Martin Scorsese’s “Killers of the Flower Moon” opens with an Osage pipe ceremony ahead of showcasing the first discovery of oil on Osage land.
It’s a relatively small and contained scene, but Scorsese and co-writer Eric Roth have revealed their initial plans for the sequence were much bigger – an extended single-take sequence portraying the Oklahoma Land Rush.
The film overall explores how white men systematically worked to try and strip the Osage community of their wealth and unfolds mostly in the 1920s – decades after the Oklahoma Land Rush of 1889
At the time, the federal government opened up millions of acres of land in what was formerly Indian Territory with an estimated 50,000 settlers rushing across the border, determined to claim their own slice of it.
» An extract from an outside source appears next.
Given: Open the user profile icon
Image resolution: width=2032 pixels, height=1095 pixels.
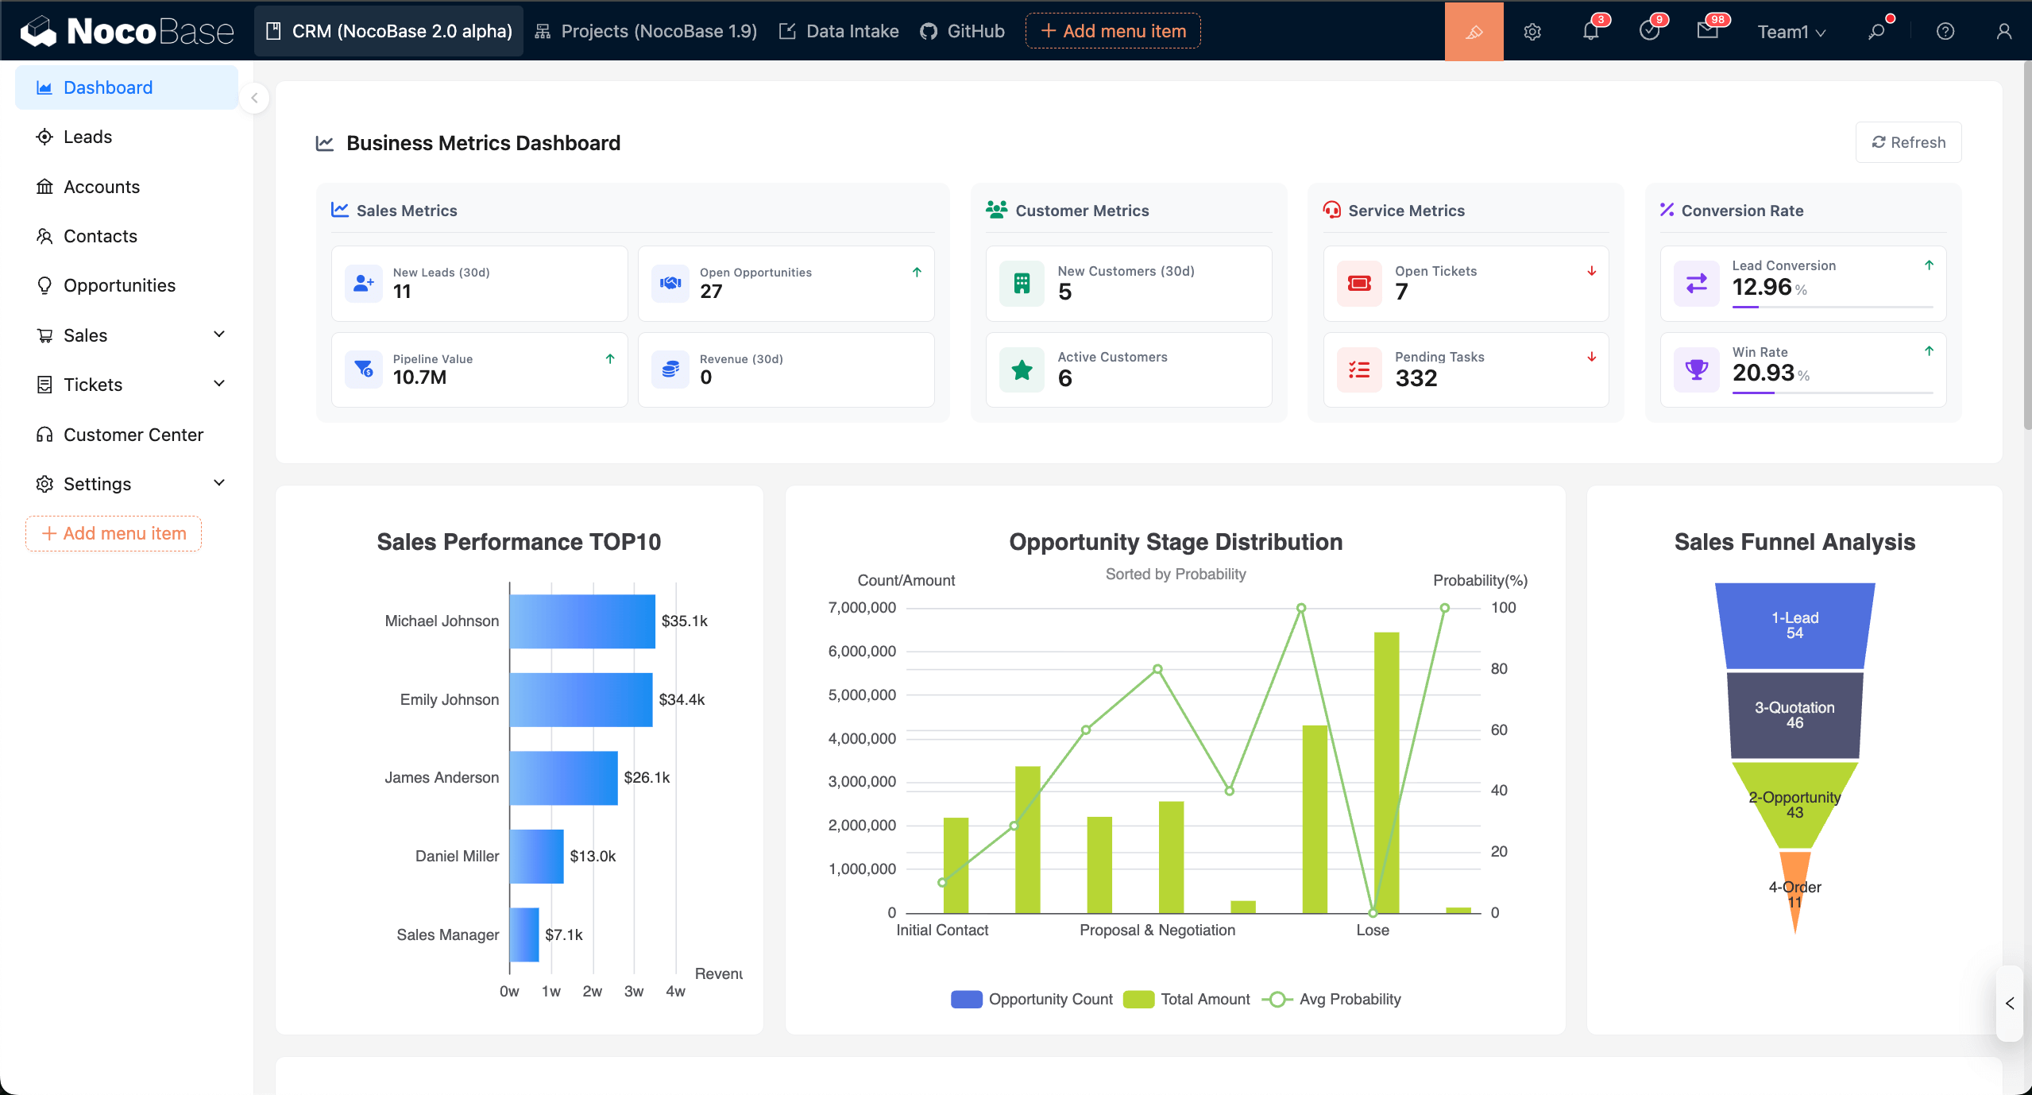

Speaking with EW, the pair explained how they intended to portray that with Scorsese saying:
“It was five pages or so, and it would have taken three weeks to shoot, even with CGI. The idea would be that it was the Land Rush, and you pull back and see the Native Americans just watching. I thought it was a perfect metaphor for what we’ve done. But Eric pointed out that there was so much distance from the Oklahoma Land Rush and the discovery of oil in the late 1890s, and it was too far from this story. But I loved all the detail he put in. It was all going to be done in one take, too.”
Roth adds he “must have written 60 little vignettes of furniture falling off wagons or fights breaking out.” Scorsese adds: “It was incredible, and everybody loved it… But ultimately, we found it was too distant from the actual story.”
“Killers of the Flower Moon” is still currently playing in cinemas.